State how many lines in the following entries contain the word "Performance". No other output.

::: RECORDS PROVIDED

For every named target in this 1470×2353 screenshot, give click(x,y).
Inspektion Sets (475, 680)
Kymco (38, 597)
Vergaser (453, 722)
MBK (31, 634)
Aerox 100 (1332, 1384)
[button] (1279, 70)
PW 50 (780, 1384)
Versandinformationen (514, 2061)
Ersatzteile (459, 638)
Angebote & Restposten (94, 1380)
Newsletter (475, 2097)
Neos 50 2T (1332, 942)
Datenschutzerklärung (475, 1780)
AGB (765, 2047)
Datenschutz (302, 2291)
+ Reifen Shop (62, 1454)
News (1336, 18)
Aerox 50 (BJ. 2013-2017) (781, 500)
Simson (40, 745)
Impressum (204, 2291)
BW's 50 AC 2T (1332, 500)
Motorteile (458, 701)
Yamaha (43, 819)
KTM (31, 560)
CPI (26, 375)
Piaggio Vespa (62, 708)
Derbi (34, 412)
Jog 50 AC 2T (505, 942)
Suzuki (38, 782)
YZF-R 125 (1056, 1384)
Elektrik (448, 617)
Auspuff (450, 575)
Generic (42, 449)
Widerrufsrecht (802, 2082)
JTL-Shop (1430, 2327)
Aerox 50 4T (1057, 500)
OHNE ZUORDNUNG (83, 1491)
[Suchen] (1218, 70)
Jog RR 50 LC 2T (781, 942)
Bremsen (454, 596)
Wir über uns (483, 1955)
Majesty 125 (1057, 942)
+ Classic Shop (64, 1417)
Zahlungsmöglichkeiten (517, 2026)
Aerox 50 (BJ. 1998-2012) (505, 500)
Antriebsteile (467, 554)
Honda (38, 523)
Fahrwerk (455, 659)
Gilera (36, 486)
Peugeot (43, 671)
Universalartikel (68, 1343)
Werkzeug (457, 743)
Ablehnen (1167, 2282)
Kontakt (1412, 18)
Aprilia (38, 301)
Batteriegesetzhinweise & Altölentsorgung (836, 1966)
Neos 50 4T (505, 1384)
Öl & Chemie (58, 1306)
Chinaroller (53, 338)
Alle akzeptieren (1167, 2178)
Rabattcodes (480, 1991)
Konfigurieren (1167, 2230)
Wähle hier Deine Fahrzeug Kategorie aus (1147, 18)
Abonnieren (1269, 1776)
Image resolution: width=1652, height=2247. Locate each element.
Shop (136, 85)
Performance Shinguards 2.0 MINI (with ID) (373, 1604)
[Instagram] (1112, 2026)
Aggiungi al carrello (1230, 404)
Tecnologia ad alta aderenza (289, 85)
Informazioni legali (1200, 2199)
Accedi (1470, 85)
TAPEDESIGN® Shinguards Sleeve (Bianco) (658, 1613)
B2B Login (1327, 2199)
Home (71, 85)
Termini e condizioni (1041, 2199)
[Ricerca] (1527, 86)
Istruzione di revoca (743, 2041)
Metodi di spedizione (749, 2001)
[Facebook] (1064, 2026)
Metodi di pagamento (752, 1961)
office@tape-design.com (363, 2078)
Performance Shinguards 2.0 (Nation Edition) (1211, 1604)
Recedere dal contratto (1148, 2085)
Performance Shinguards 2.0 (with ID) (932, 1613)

::::::

§ **WRITTEN RESPONSE**
3